Our study constitutes a significant step forward in the area of word sense disambiguation, as it will enable the incorporation of a scalable term disambiguation application into NLP systems used for indexing and retrieval of documents in the biomedical domain. It also provides a platform in which measures of semantic similarity and relatedness can be evaluated.

Future Work

In this work, we evaluated our method on the task of target-word disambiguation in which an instances containing a single target word are given to the system for disambiguation. In the future, we plan to extend the method in order to perform all-words disambiguation which disambiguates terms in a running text. In this process, we plan to incorporate the concept mapping system MetaMap24. Currently, the terms are obtained from the SPECIALIST Lexicon and are mapped to concepts using a dictionary look up, we plan to use MetaMap to identify the terms surrounding the target word and their mappings to the UMLS. The possible senses of a target word come from two sources, either directly from the UMLS using the MRCONSO table or a predefined set. In the future, we plan to use MetaMap to determine the possible senses of a target word.

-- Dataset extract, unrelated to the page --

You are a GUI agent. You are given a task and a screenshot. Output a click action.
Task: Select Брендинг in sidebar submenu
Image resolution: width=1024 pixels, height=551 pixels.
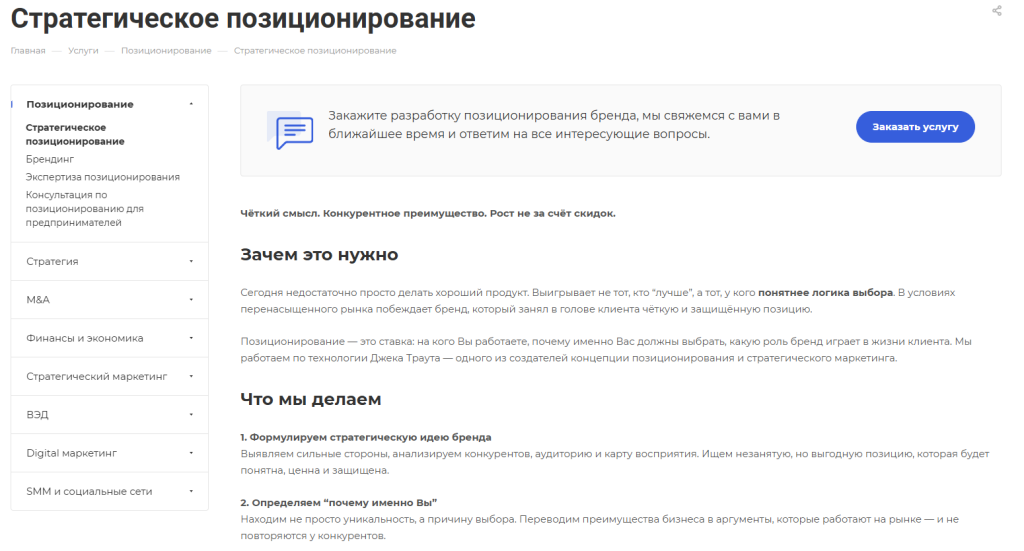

We also plan to explore different ways at determining the window size in which to obtain context information and various ways to control the size of the window, for example, rather than the window containing terms that might or might not map to concepts in the UMLS, we plan to explore having the window contain only concepts.

Additionally, in our analysis of UMLS::SenseRelate, we found that using locally occurring terms obtains a higher disambiguation accuracy. In the future, we are considering weighting the terms based on their distance from the target word.

Furthermore, in this study the path information for the similarity measures was obtained from MSH. In the future, we plan to evaluate the effect of using different combinations of sources in order to determine their benefits and disadvantages. This would also allow us to evaluate UMLS::SenseRelate on datasets whose possible senses come from multiple sources and compare our method directly to previously proposed methods such as those discussed in the Related Work section.

Acknowledgments

This work was supported by the Grant #R01LM009623-01 from the National Institute of Health, National Library of Medicine.

We would like to thank Russel Loane, Jim Mork and Lan Aronson from the National Library of Medicine for providing the UMLSonMedline dataset.